Stored data:
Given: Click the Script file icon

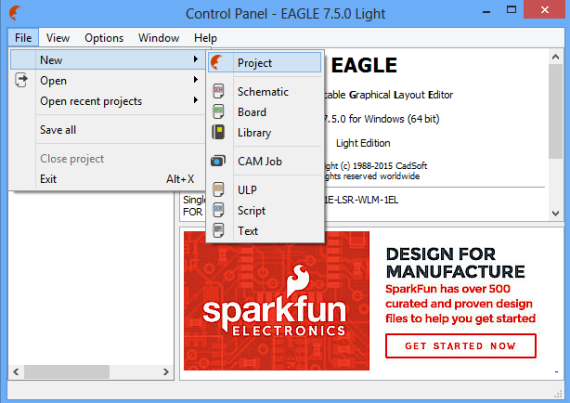Looking at the screenshot, I should tap(218, 210).
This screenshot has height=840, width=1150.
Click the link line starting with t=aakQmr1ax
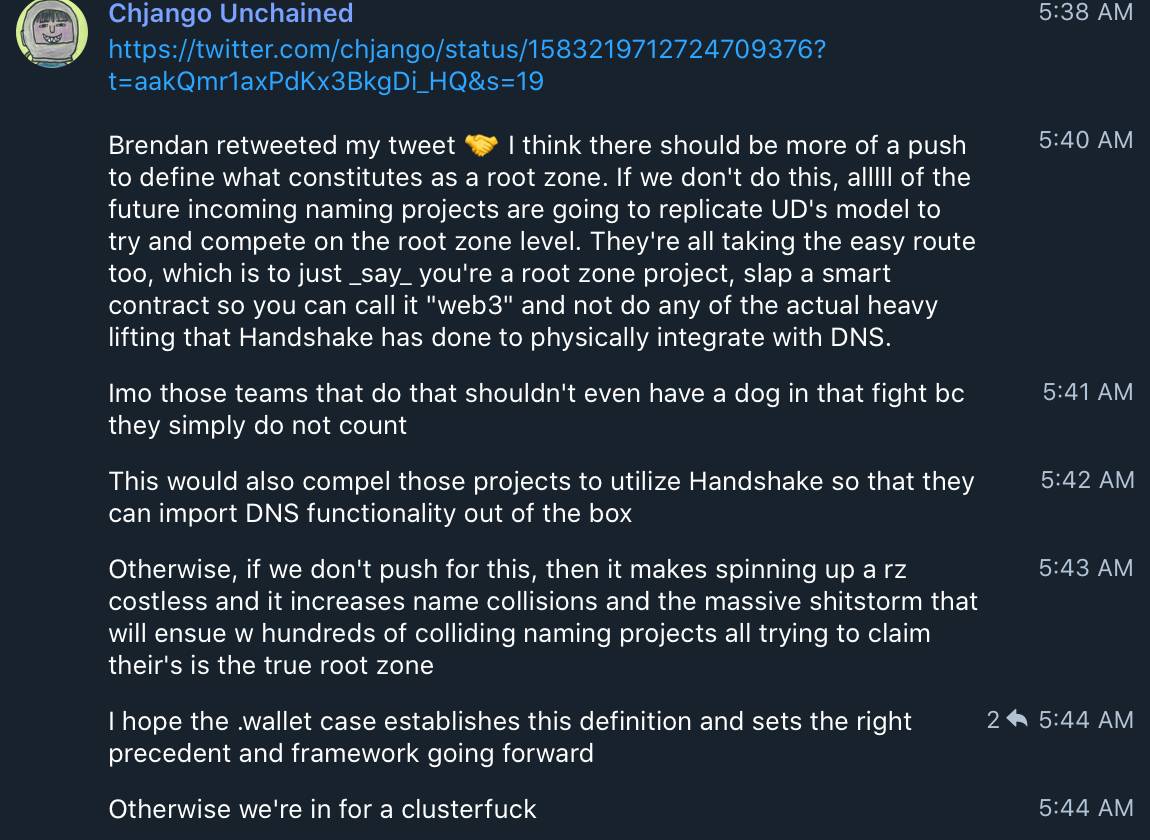(x=325, y=81)
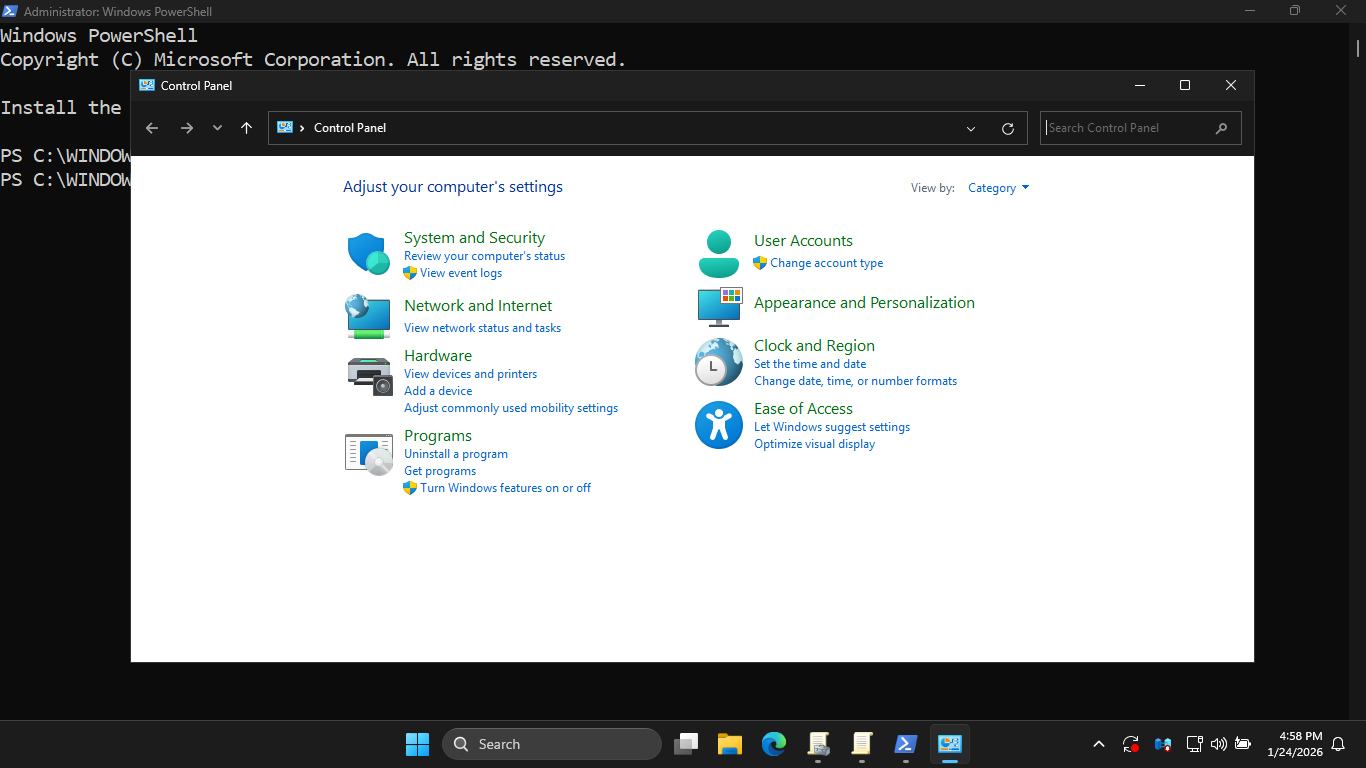This screenshot has width=1366, height=768.
Task: Open the Ease of Access icon
Action: point(718,425)
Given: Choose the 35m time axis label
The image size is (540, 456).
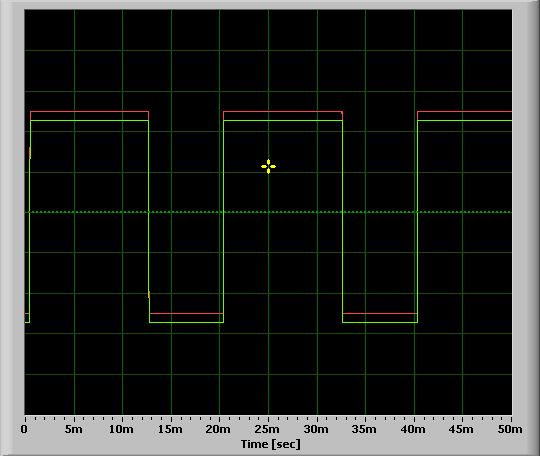Looking at the screenshot, I should click(364, 429).
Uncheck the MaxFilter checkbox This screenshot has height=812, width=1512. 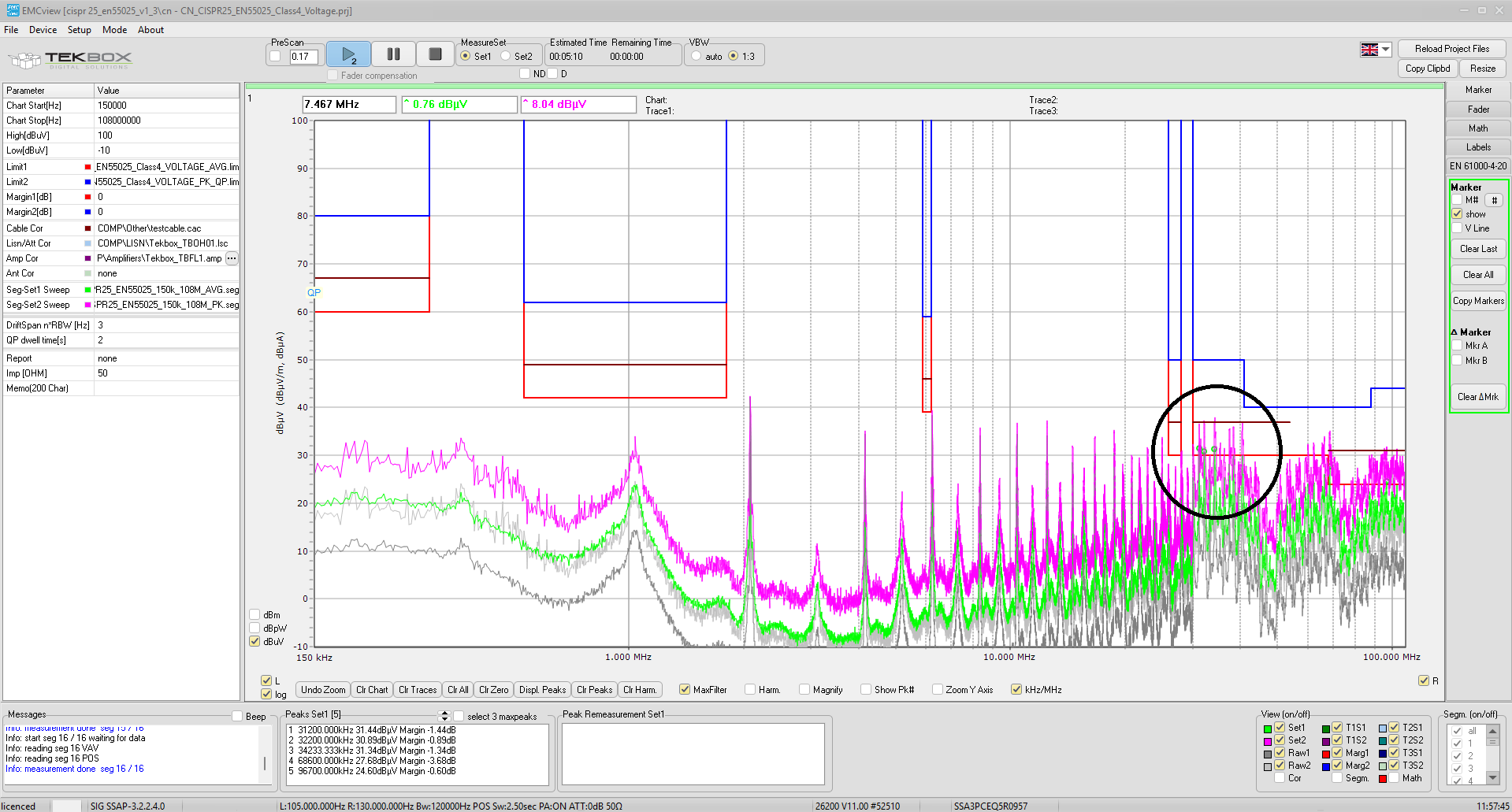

Task brief:
Give an exact copy of the entries, excluding all pictures.

Solution:
Given: Click the Script file icon

Looking at the screenshot, I should tap(218, 210).
This screenshot has height=840, width=1150.
Click the link line starting with t=aakQmr1ax
(x=325, y=81)
This screenshot has width=1366, height=768.
Task: Open the Ease of Access icon
Action: point(718,425)
Given: Choose the 35m time axis label
The image size is (540, 456).
Looking at the screenshot, I should click(364, 429).
Uncheck the MaxFilter checkbox This screenshot has height=812, width=1512. 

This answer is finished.